Our laboratory is interested in constructing novel nanomaterials from biological molecules such as proteins, peptides, and DNA. In particular, we aim to merge the complex programmability of DNA nanotechnology with the structural and functional diversity of proteins through the synthesis of well-defined protein-DNA hybrids. This research program is by its nature highly interdisciplinary, and lies at the interface of chemistry, nanotechnology, biology, engineering, and medicine. Our work is centered around three main themes:
1) The controlled modification of proteins and peptides at multiple locations with DNA. We are developing methods for the selective conjugation and purification of protein-DNA hybrids in order to control the orientation of proteins on DNA nanostructure scaffolds. This effort merges organic bioconjugation chemistry with protein engineering and peptide synthesis.
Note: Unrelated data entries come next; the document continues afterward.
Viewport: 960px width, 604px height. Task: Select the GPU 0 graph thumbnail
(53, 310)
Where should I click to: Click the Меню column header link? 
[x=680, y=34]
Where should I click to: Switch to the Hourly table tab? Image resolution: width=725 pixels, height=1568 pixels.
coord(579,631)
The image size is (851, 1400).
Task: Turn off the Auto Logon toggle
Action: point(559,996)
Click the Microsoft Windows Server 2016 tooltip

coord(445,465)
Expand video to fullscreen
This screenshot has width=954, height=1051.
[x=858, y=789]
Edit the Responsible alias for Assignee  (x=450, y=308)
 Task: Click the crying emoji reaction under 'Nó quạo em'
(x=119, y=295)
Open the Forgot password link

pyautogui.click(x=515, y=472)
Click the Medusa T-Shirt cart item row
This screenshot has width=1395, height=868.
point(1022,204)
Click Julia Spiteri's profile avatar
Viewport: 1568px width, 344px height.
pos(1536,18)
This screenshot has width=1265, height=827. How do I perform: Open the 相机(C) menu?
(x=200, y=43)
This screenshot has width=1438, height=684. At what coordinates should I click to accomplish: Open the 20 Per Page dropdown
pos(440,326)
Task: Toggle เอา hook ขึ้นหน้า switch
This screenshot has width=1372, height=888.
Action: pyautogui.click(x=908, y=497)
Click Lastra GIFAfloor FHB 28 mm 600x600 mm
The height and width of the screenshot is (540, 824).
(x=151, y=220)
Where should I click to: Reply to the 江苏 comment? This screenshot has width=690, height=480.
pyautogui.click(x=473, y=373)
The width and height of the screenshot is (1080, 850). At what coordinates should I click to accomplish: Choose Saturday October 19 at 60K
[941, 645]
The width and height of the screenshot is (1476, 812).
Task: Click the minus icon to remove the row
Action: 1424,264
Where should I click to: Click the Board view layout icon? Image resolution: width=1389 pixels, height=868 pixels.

2) Construction of complex nanomaterials from proteins and DNA. Although DNA nanotechnology excels at creating complex structures, these materials are limited to the physical and chemical properties of nucleic acids. Biology, on the other hand, uses proteins for a broad range of structural and functional goals. Using protein/peptide-DNA conjugates, we are constructing hybrid nanomaterials for application in targeted drug delivery, protein structural characterization, as well as nanoscale machines and devices.
3) Hierarchical engineering of micro-tissues with single-cell resolution. Natural tissues possess organization across multiple length scales, from nanometers to centimeters and beyond. The ability to control the arrangement of cells along with their complex extracellular matrix will allow for the synthesis of tissues mimicking the complexity of biological structures like the brain. We are developing protein-DNA hybrid biomaterials that will allow us to span these length scales and construct three-dimensional cell aggregates to answer medically and biologically relevant questions in fields like neuroscience, stem cell biology, and embryonic development.